Poet, du schwärmst, halt ein, halt ein,
Des Wahnsinns muß ein Ende sein!
LIII
Scherz, Komplimente, Rauschen, Wehen,
Galopp, Masurka – Drang und Glut ...
Derweil sitzt abseits, ungesehen,
In zweier alter Tanten Hut
Tatjana, scheu zurückgezogen,
Und schaut verwirrt in Lärm und Wogen.
Ihr ist so schwül hier, Herz und Sinn
Zieht's heimlich in die Ferne hin,
Zum stillen Dorf, den schlichten Räumen,
Dem trauten Obdach, zur Natur,
Mit Quell und Blumen, Wald und Flur,
Zu ihren Büchern, ihren Träumen,
Zum schattig dunklen Lindenpfad,
Dorthin, wo er einst vor sie trat.
LIV
So schwebt ihr Geist hinaus ins Weite,
Gelöst von allem um sich her ...
Derweil fixiert sie von der Seite
Ein ernster hoher Militär.
Die Muhmen tauschen wechselweise
Zufriedne Blicke, zupfen leise
Tatjanens Arm und flüstern: »Kind,
Sieh rasch nach links, geschwind, geschwind!«
»Links? Wo? Was soll's denn, meine Lieben?« –
»Ei, Närrchen, kannst du denn nicht sehn:
Dort, wo die Herrn in Gruppe stehn,
In Uniform der Große drüben –
Jetzt wendet, kommt er, schau doch mal ...«
»Wer?
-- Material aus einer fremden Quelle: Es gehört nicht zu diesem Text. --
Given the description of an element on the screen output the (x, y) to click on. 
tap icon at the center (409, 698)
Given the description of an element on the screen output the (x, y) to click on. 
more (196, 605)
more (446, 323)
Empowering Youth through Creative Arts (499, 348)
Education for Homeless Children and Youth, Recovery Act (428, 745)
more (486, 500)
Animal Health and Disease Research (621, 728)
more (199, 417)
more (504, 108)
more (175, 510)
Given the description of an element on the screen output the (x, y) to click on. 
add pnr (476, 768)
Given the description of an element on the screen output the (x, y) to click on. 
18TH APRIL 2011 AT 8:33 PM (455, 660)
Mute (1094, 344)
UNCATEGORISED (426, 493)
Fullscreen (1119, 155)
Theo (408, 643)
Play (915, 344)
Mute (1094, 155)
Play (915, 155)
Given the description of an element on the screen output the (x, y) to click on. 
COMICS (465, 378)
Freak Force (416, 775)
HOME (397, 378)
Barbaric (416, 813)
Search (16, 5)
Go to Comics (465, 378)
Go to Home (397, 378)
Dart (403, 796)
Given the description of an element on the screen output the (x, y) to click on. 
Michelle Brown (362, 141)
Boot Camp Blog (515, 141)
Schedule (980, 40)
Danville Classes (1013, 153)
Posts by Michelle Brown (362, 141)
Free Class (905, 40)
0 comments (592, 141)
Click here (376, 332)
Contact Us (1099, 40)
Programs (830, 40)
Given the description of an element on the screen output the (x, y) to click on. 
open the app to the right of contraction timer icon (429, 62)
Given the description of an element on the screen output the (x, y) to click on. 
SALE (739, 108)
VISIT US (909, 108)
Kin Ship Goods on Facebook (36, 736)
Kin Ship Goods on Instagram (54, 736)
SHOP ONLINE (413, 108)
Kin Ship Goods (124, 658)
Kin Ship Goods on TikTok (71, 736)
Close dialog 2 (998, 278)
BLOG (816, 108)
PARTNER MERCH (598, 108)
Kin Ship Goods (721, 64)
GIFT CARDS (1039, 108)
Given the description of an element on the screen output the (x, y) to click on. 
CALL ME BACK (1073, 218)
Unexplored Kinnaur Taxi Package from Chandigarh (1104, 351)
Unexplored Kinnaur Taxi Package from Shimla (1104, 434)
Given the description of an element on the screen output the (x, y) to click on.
Dort der dicke General?«
LV
Und damit wünschen wir Tatjanen
Von Herzen zum Erfolge Glück
Und kehren auf verlaßnen Bahnen
Zum Helden unsres Lieds zurück.
Um eins zuvor noch anzubringen:
»Vom jungen Freunde will ich singen,
Will seiner Launen Künder sein.
O Muse, geuß den Segen drein
Und kröne meine Dichtermühen!
Leih huldreich deinen Stab mir her,
Sonst geh' ich fehl die Kreuz und Quer'.«
So! Endlich ist er doch gediehen,
Der Anruf, den ich langehin
Dem Klassizismus schuldig bin.
Achtes Buch
Fare thee well, and if for ever,
Still for ever fare thee well.
Byron
I
Als ich in froher Schulzeit Tagen
Noch im Lyzeumsgarten saß
Und Apulejus mit Behagen,
Doch Cicero nur ungern las,
Damals im Lenz – die Knospen sprangen,
Die Wasser rauschten, Schwäne sangen –
Erschien im goldnen Frühlingsstrahl
Die Muse mir zum erstenmal.
Da füllte sich mit Himmelssonne
Mein enges Stübchen: freudig-hell
Erschloß sich mir der Dichtung Quell,
Ich sang von meiner Kindheit Wonne,
Von Kampf und Sieg der Väterzeit
Und meines Herzens erstem Leid.
II
Der Beifall kam mir froh entgegen,
Mich hob der jung erstrittne Preis:
Dershawin gab mir seinen Segen,
Der grabesmüde Dichtergreis.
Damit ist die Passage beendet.